Panele słoneczne z plastiku brzmią jak idealny recykling. Oto prawda o wynalazku z Japonii

Japońscy naukowcy opracowali innowacyjne panele słoneczne zbudowane z krystalicznego krzemu oraz… warstwy plastiku. Przyjrzyjmy się ich wynalazkowi i dowiedzmy się, ile w nim jest ekologii, ale ile tylko kolejnych prób stworzenia silniejszych ogniw fotowoltaicznych.
Przykładowe zdjęcie z Japonii

Przykładowe zdjęcie z Japonii

Na łamach Solar Energy Materials and Solar Cells możemy zapoznać się z artykułem naukowców z Narodowego Instytutu Nauk i Zaawansowanych Technologii Przemysłowych (AIST) w Fukushimie, w którym opisali opracowane przez siebie panele słoneczne z krystalicznego krzemu i warstwy poli(tereftalanu etylenu), czyli popularnie znanego PET, z którego produkuje się chociażby plastikowe butelki.

Czytaj też: Panele słoneczne to nie wszystko, co zrobimy z krzemu. Chiny ukazały nową odsłonę technologii

Badaczom przyświecała idea, aby spróbować stworzyć nieco odmienne ogniwo fotowoltaiczne oparte na krzemowej technologii, ale z inną przednią warstwą. Zamiast powszechnie stosowanej pokrywy ze szkła o grubości 3,2 mm wybrali materiał o wiele lżejszy i bardziej elastyczny.

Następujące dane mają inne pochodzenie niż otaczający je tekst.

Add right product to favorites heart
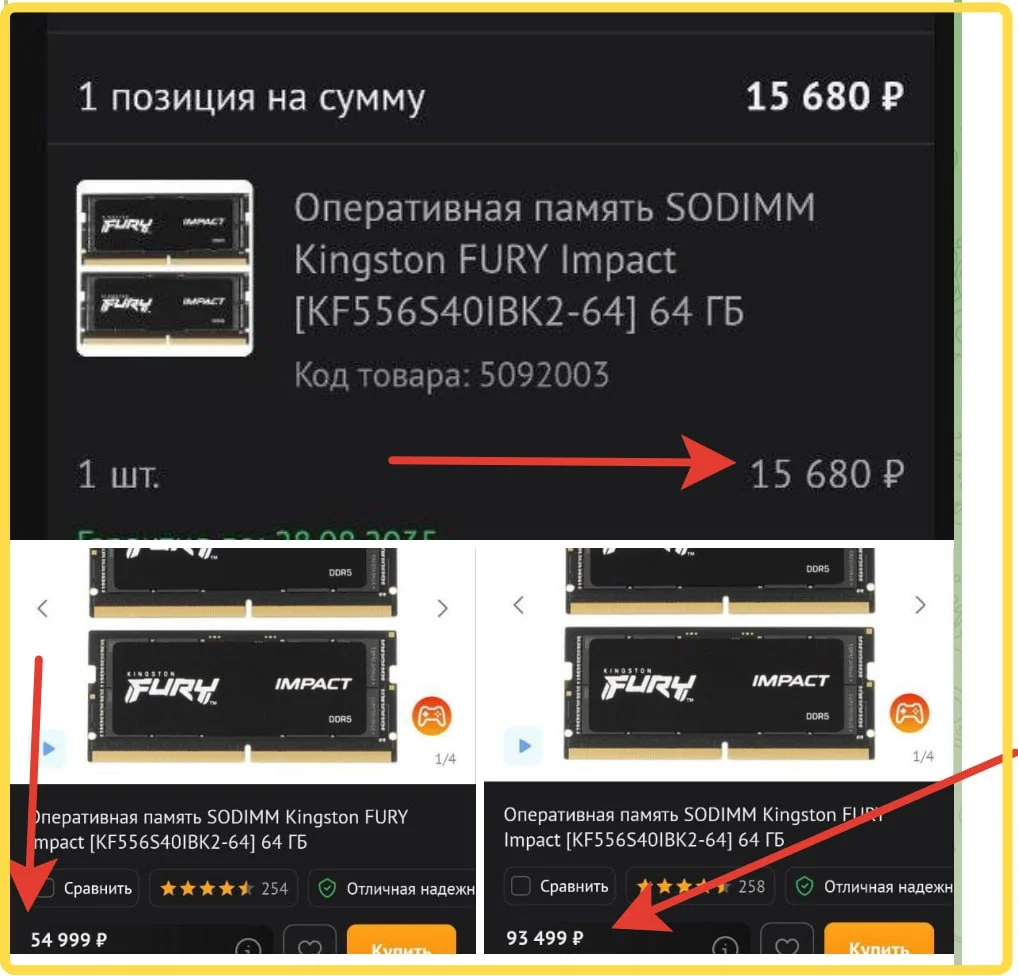Viewport: 1018px width, 976px height. point(786,941)
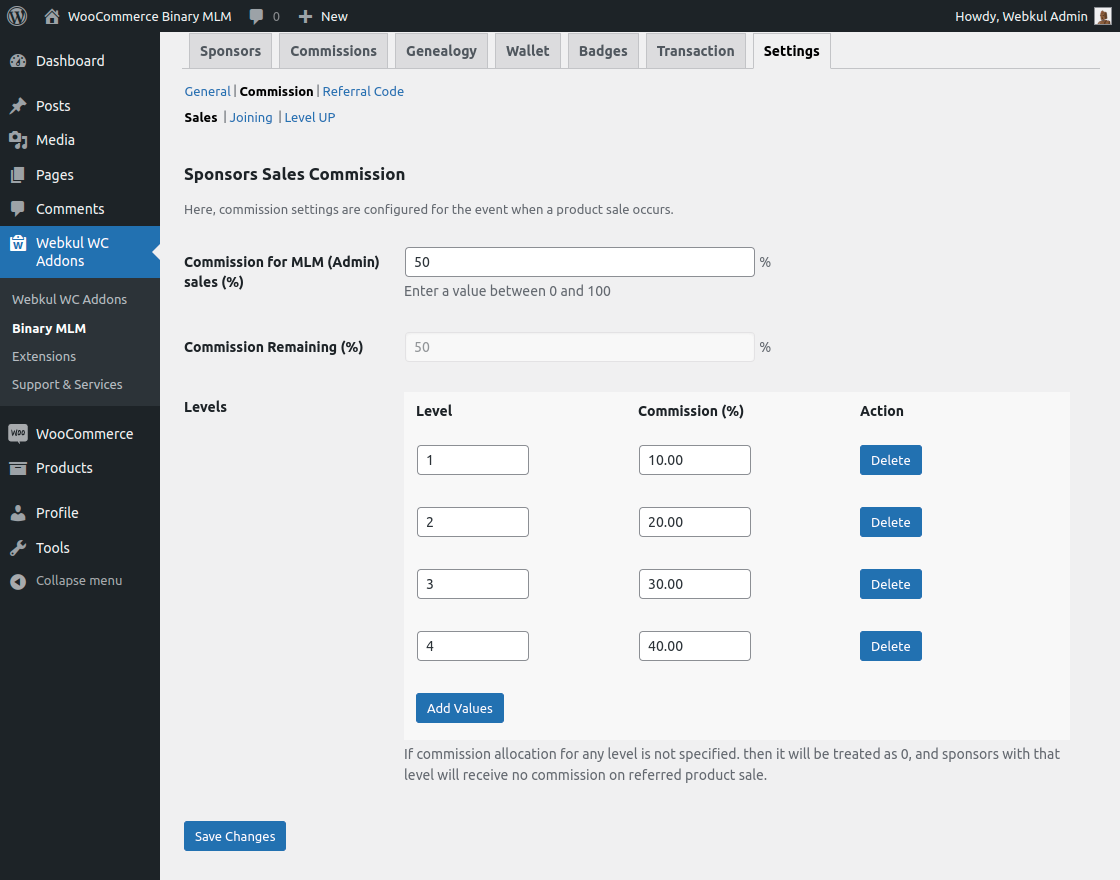Switch to the Genealogy tab

(x=441, y=50)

Podstawę dla ogniwa stanowił kwadratowy komponent składający się z polikrystalicznego krzemu (c-Si) o wymiarach 156 x 156 milimetrow i grubości 250 nanometrów. Warstwę z PET nałożono zarówno na wierzchnią, jak i spodnią część modułu. Jej miąższość była bardzo mała – zaledwie 0,025 milimetra. W skład ogniwa weszła jeszcze domykająca warstwa z octanu etylowinylu (EVA). Jak dodają autorzy badań, panel zyskał strukturę PET/EVA/c-Si/EVA/PET.

Panele słoneczne z warstwą PET. Brzmi jak recykling, ale naukowcom chodziło o co innego

Aby dowiedzieć się, czy taki wariant ogniwa słonecznego prezentuje w jakimkolwiek zakresie lepsze wyniki pracy, porównano je z tradycyjnym modułem z powłoką szklaną. Co stwierdzono? Przede wszystkim ogniwa z PET były bardziej elastyczne i można było je wyginać w różne strony. Co więcej, okazały się być lżejsze o około jedną czwartą, co może czynić je atrakcyjnymi do instalacji na powierzchniach niewytrzymujących dużych ciężarów.

Czytaj też: Niby nic nowego, a jednak wielki przełom. Indie radzą, jak ustawiać panele słoneczne

Czy to już wszystko? Odkryto, że wartość napięcia i współczynnika wypełnienia jest podobna u oby modułów. Zwrócono także uwagę na to, że PET posiada strukturę antyrefleksyjną, dzięki czemu więcej promieni słonecznych może być pochłanianych przez ogniwo.

Naukowcy jednak nie wspominają w swojej pracy o wydajności i mocy modułu. Możemy jedynie się domyślać, że są one podobne do zwykłego ogniwa. Autorzy badań przede wszystkim zwrócili uwagę na to, że elastyczne i lżejsze jednostki rozszerzają gamę możliwości, gdzie je można montować.

Czytaj też: Połączyli panele słoneczne i kopalnię węgla. Jak to niby ma ze sobą działać?

Nie wiemy nic na temat tego, czy PET wykorzystywany do osadzania warstwy byłby pierwotnym surowcem czy pochodzącym z recyklingu. Biorąc pod uwagę, że takie urządzenia wymagałyby raczej najwyższej „czystości” materiałów, może się okazać w praktyce, że panele z plastikiem nie będą nawet częściowym lekarstwem na góry odpadów, jakie produkujemy, ale wręcz odwrotnie – tylko dołożą swoje do zanieczyszczenia środowiska.